Records from a collection
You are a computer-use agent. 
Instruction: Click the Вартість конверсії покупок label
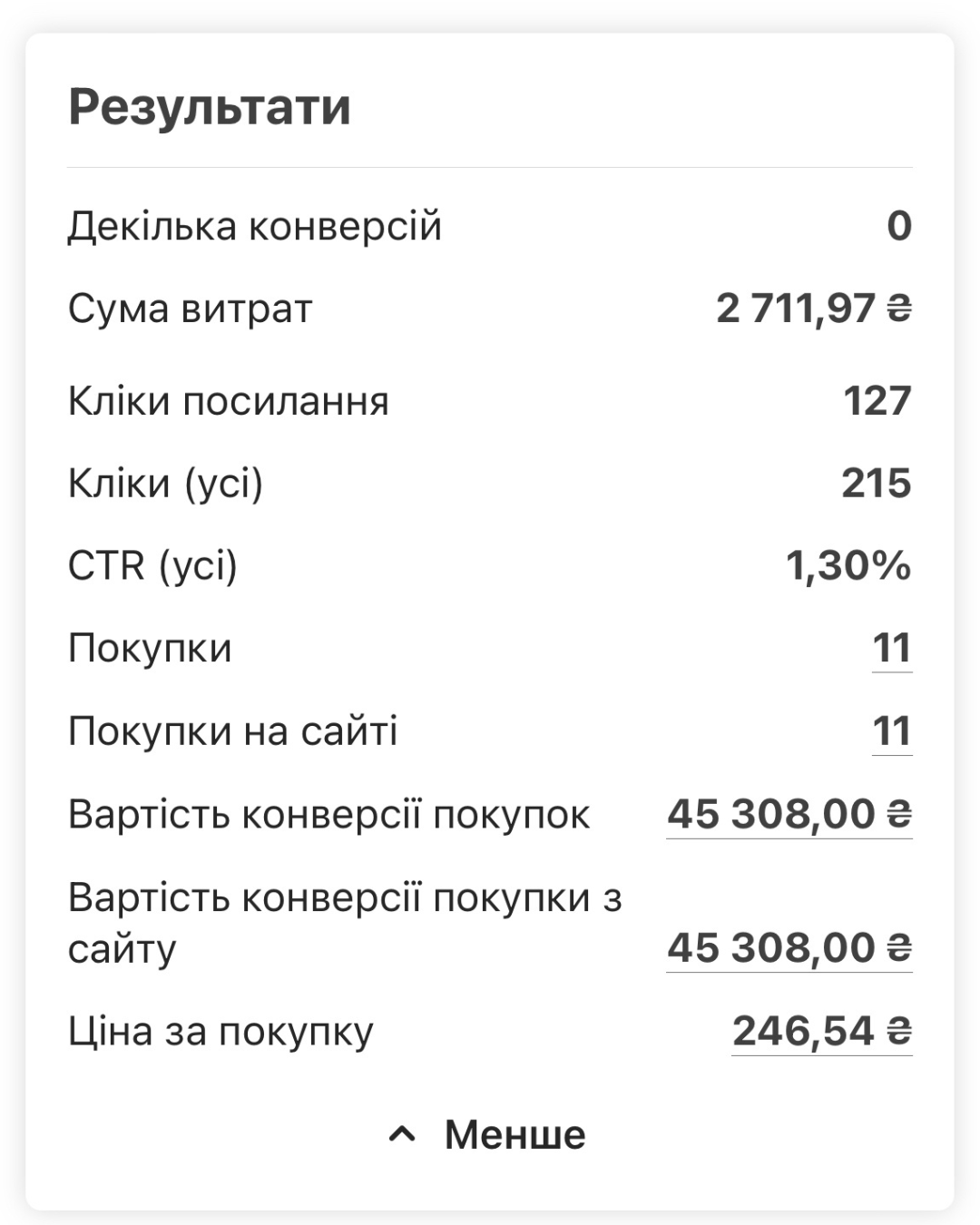tap(329, 815)
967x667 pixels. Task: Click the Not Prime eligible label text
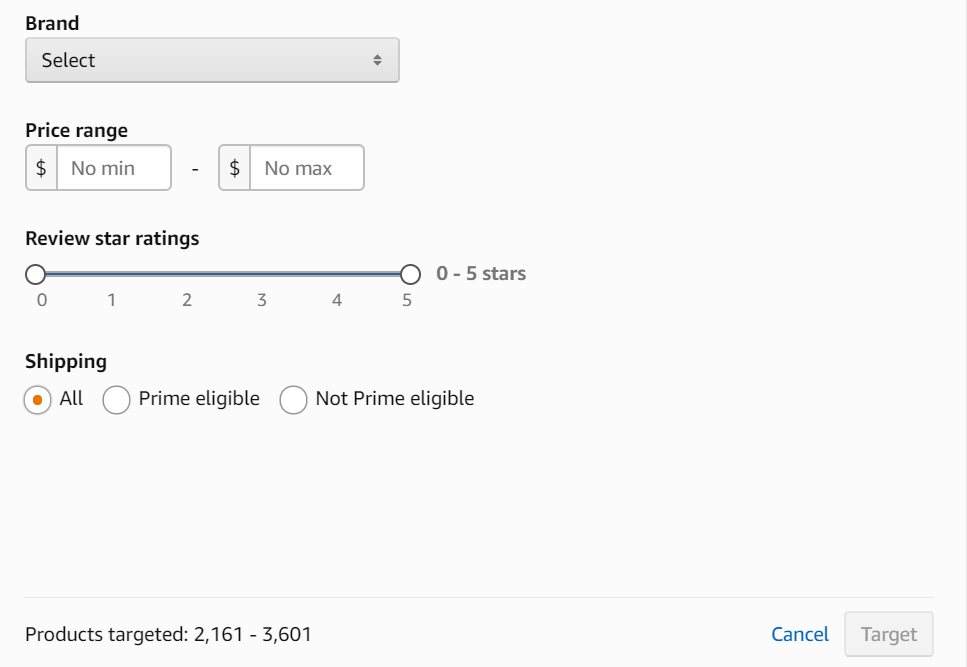pyautogui.click(x=394, y=399)
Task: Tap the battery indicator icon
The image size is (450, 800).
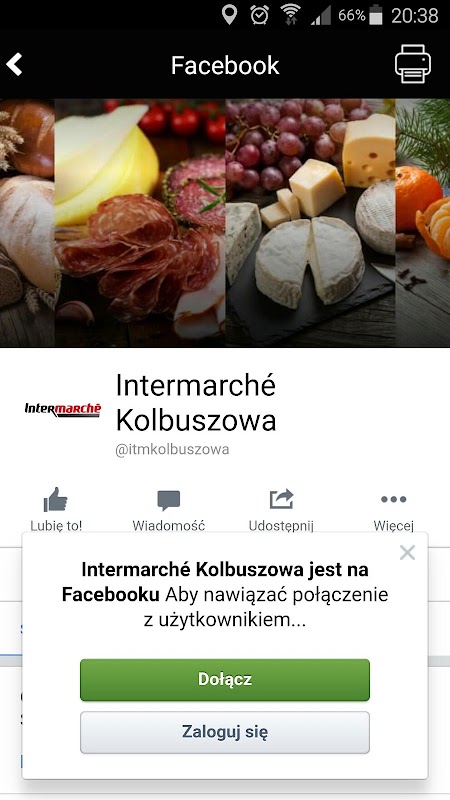Action: pos(376,15)
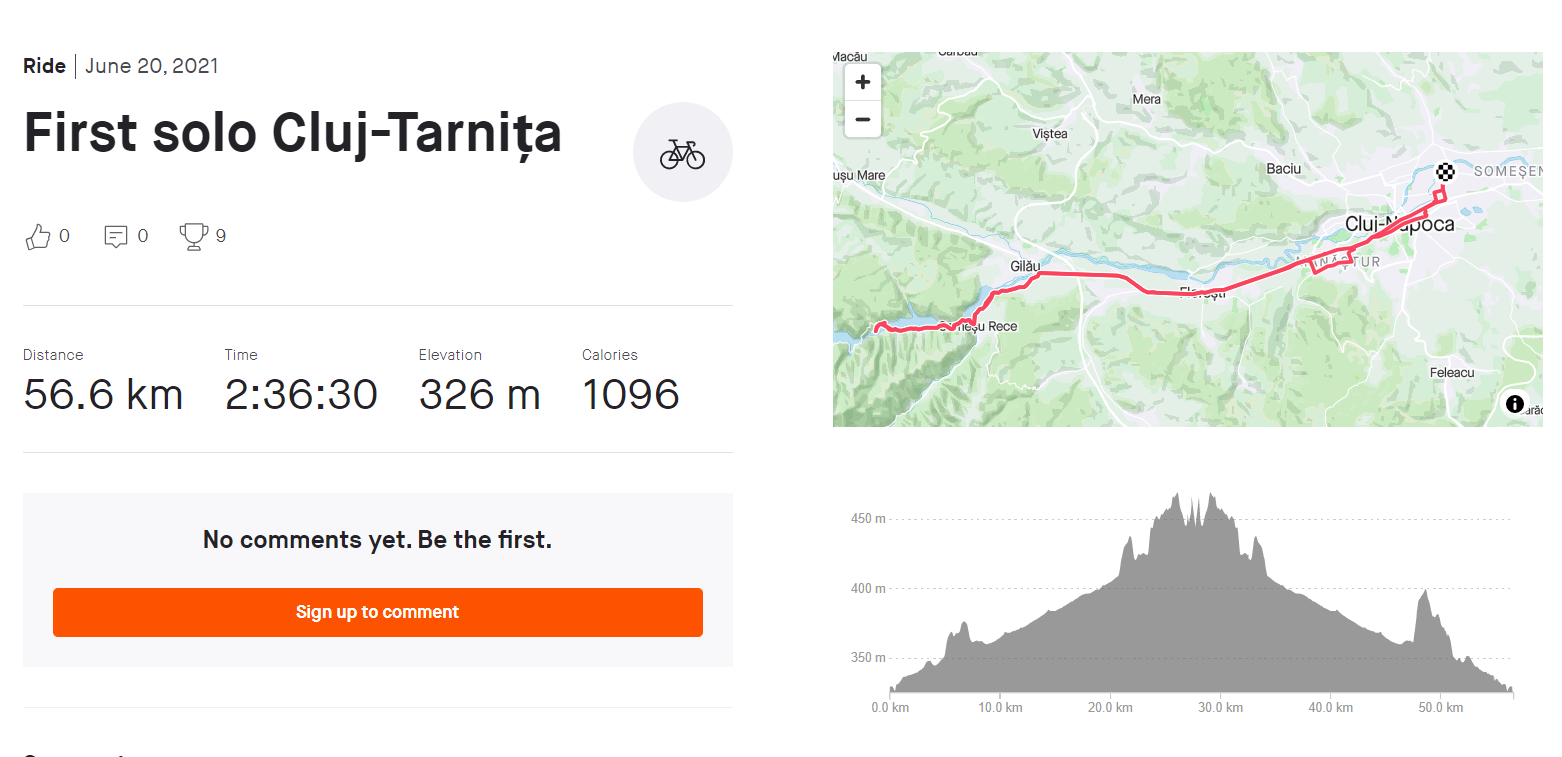Click the bicycle ride type icon

[682, 153]
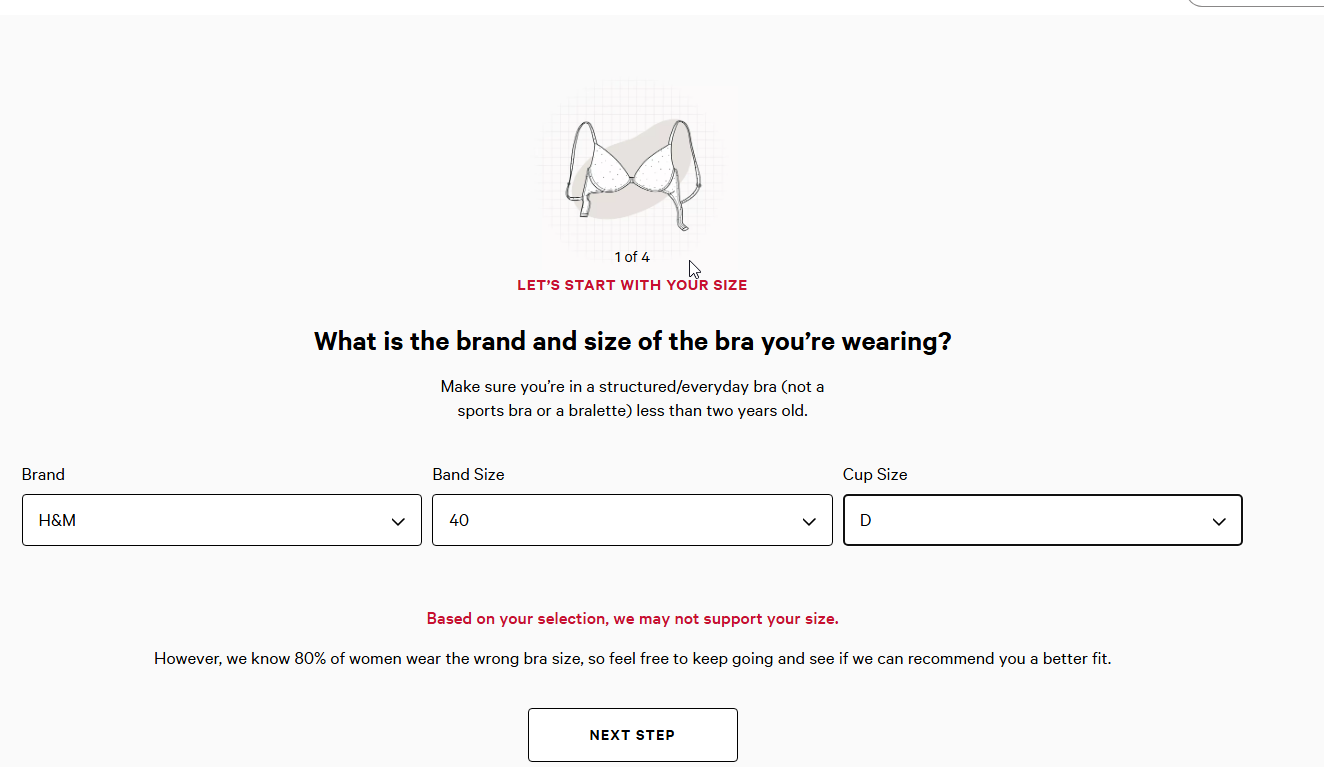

[Your objective] Every record gets retyped exactly; no picture goes into the copy.

[Written answer]
You are a computer-use agent. 
Instruction: Click the Вартість конверсії покупок label
tap(329, 815)
967x667 pixels. Task: Click the Not Prime eligible label text
pyautogui.click(x=394, y=399)
Task: Tap the battery indicator icon
The image size is (450, 800).
Action: pos(376,15)
Click the bicycle ride type icon

[682, 153]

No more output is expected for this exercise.